- Determine the probabilities associated with the standard normal distribution. Shade the proper region under the curve. Six parts. Look at problems 7.6 - 7.39.
- Find a z-value when the area under the curve is known. Look at problems 7.46 - 7.48.
- Multiple Choice. Know the properties of the Standard Normal distribution.
- Multiple Choice. Know the properties of the Student's t distribution.
- Multiple Choice. Know the properties of the sampling distribution of the sample mean (Central Limit Theorem).
- Multiple Choice. Know the properties of a good estimator.
- Definitions. Supply the term being defined. Four parts. Know the definitions of: (7) Sampling error, Standard error of the mean, z value; Correction for Continuity (8) Confidence interval, Degrees of Freedom, Estimator, Interval estimate, Maximum error of the estimate, Point estimate.
- True / False. Six parts. Look at the True-False questions at the end of the chapters*.
- Apply the normal distribution to solve an application problem. Look at problems 7.54 - 7.66*.
- Find the probability involving the sample mean and Central Limit Theorem. Look at problems 7.100 - 7.117*.
- Find the cutoff scores for an exam so that a certain percent of the class receives a specific letter grade. Look at problem 7.92.
- Approximate the binomial probability using the Normal distribution. Also give the actual value using the binomial program on the calculator. Look at problems 7.130 - 7.139*.

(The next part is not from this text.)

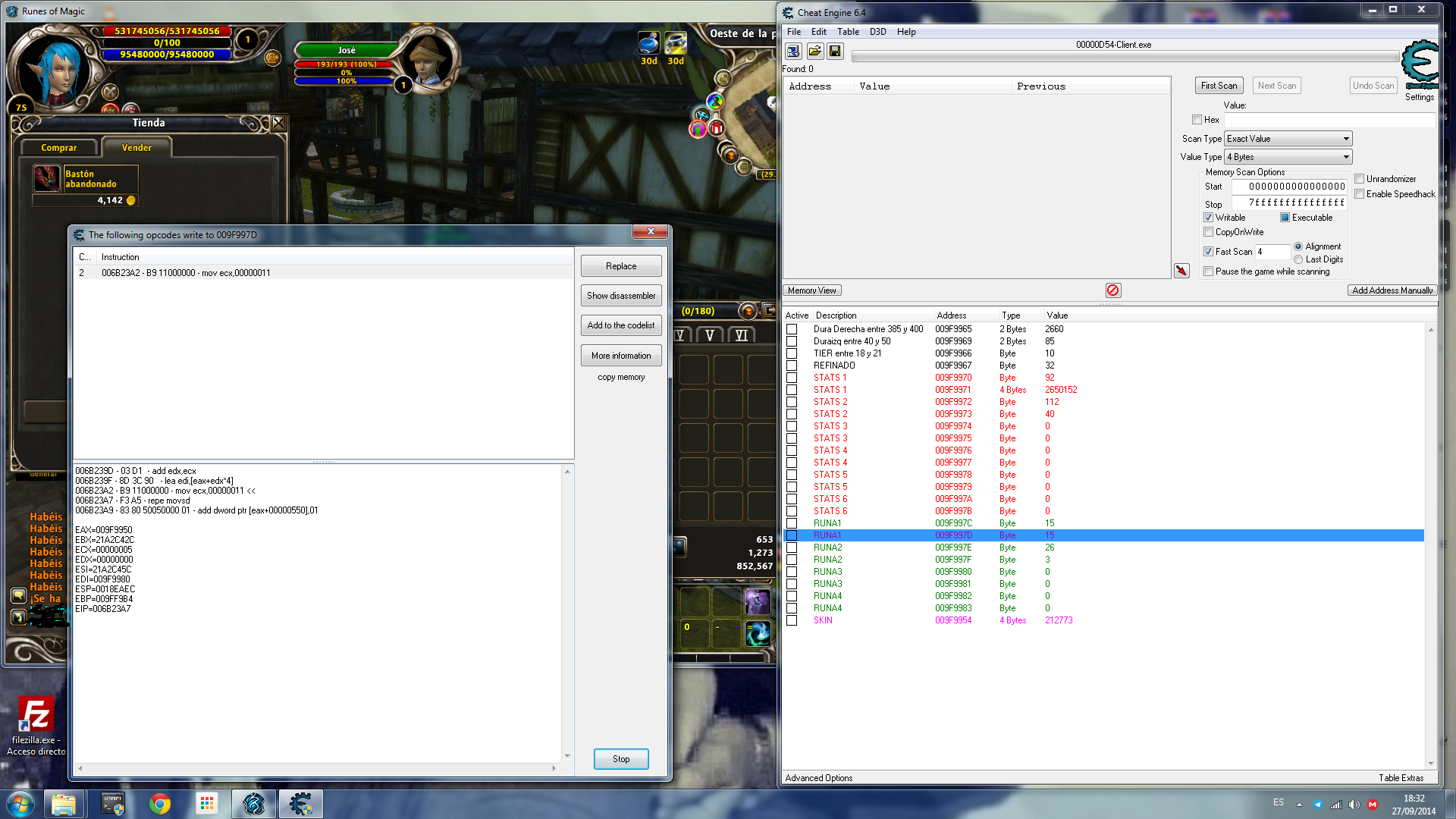Open Google Chrome from taskbar
The image size is (1456, 819).
tap(159, 804)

- Find a confidence interval for the mean. Look at problems 8.10 - 8.16*.
- Estimate the sample size necessary to construct a confidence interval for the mean. Look at problems 8.20 - 8.25*.
- Construct a confidence interval for the mean when the sample size is small. Look at problem 8.46*.

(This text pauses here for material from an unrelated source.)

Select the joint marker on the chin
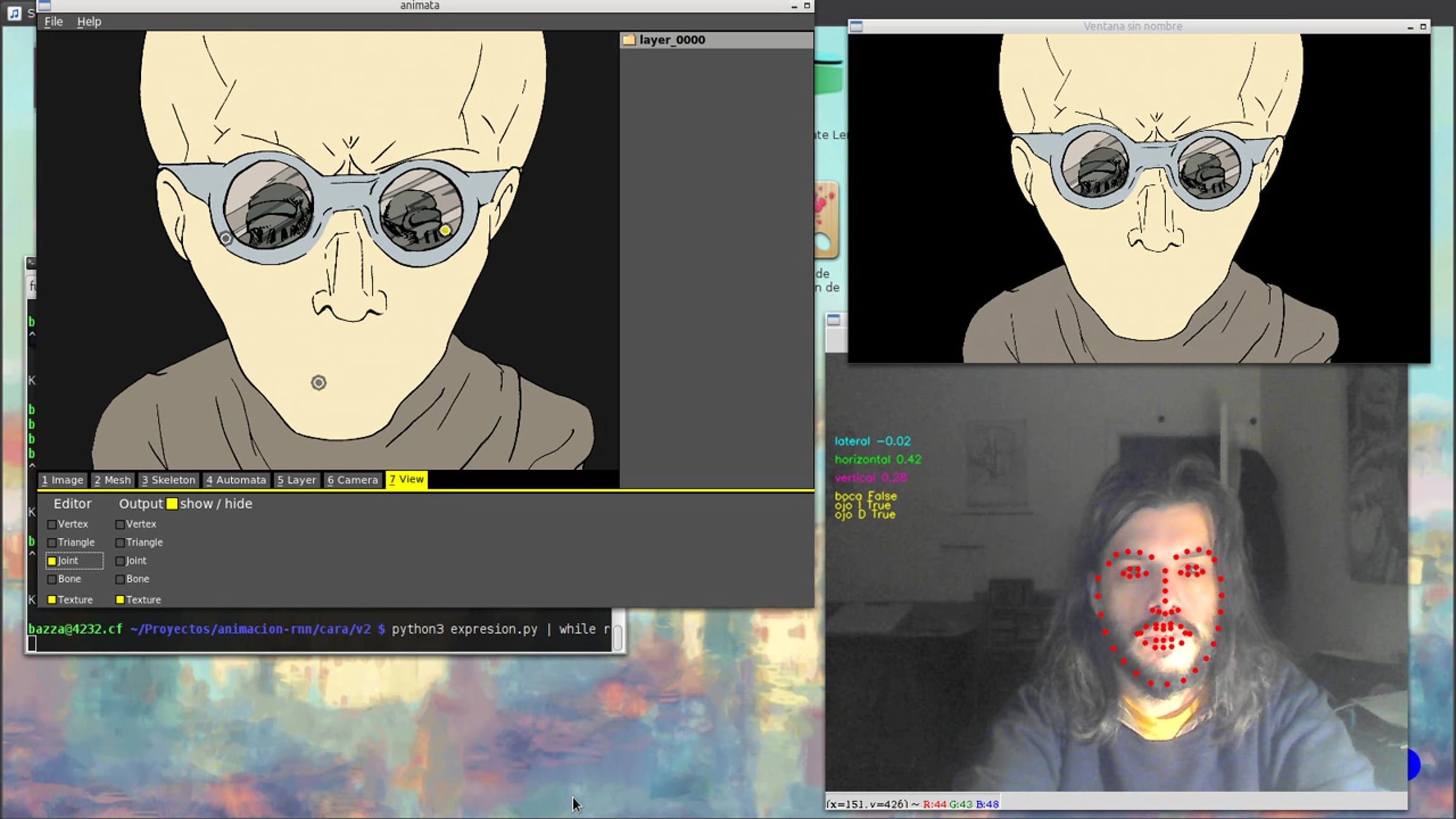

- Construct a confidence interval for the population proportion. Look at problems 8.49 - 8.59*.
- Estimate the sample size necessary to construct a confidence interval for a population proportion. Look at problems 8.60 - 8.64*.

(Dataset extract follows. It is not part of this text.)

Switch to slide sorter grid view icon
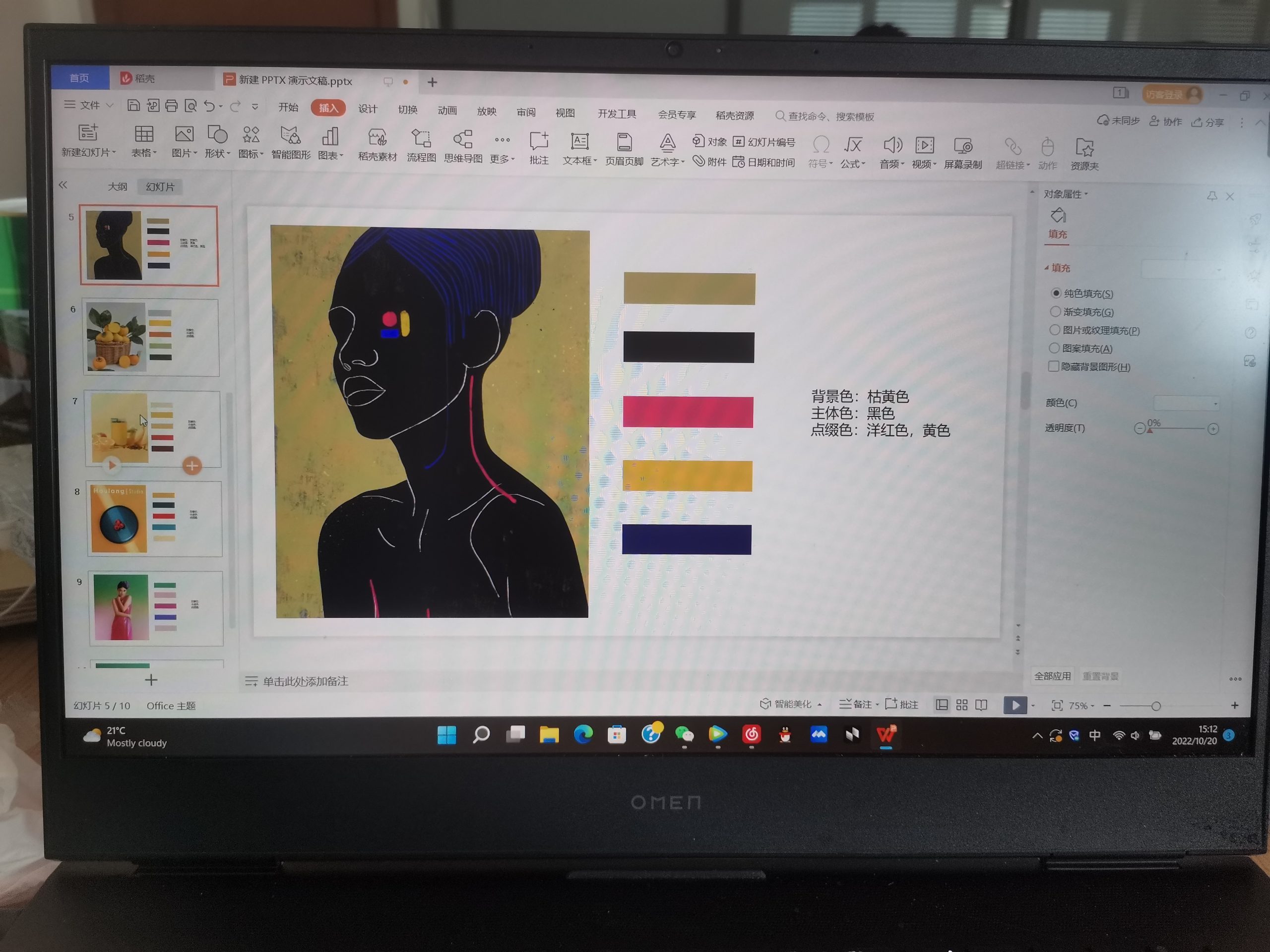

- Problems that are asterisked are directly from the book. When you are told to look at problems, but there is no asterisk, the problem is similar, but not identical, to a problem from the book.
- This is a group exam.
- Problems 1 - 11 must be worked individually and turned in.
- Problems 12 - 17 may be worked on with one other person.
- If there is an odd number of people taking the test, and no one wishes to work alone, then there may be one group of three.
- You should decide who you want as a partner before the day of the exam, rather than coming into the exam and seeing who is available.
- There is no requirement that you work with anyone else. You will be given the entire exam at one time, but you may not get together with a partner before turning in the first section.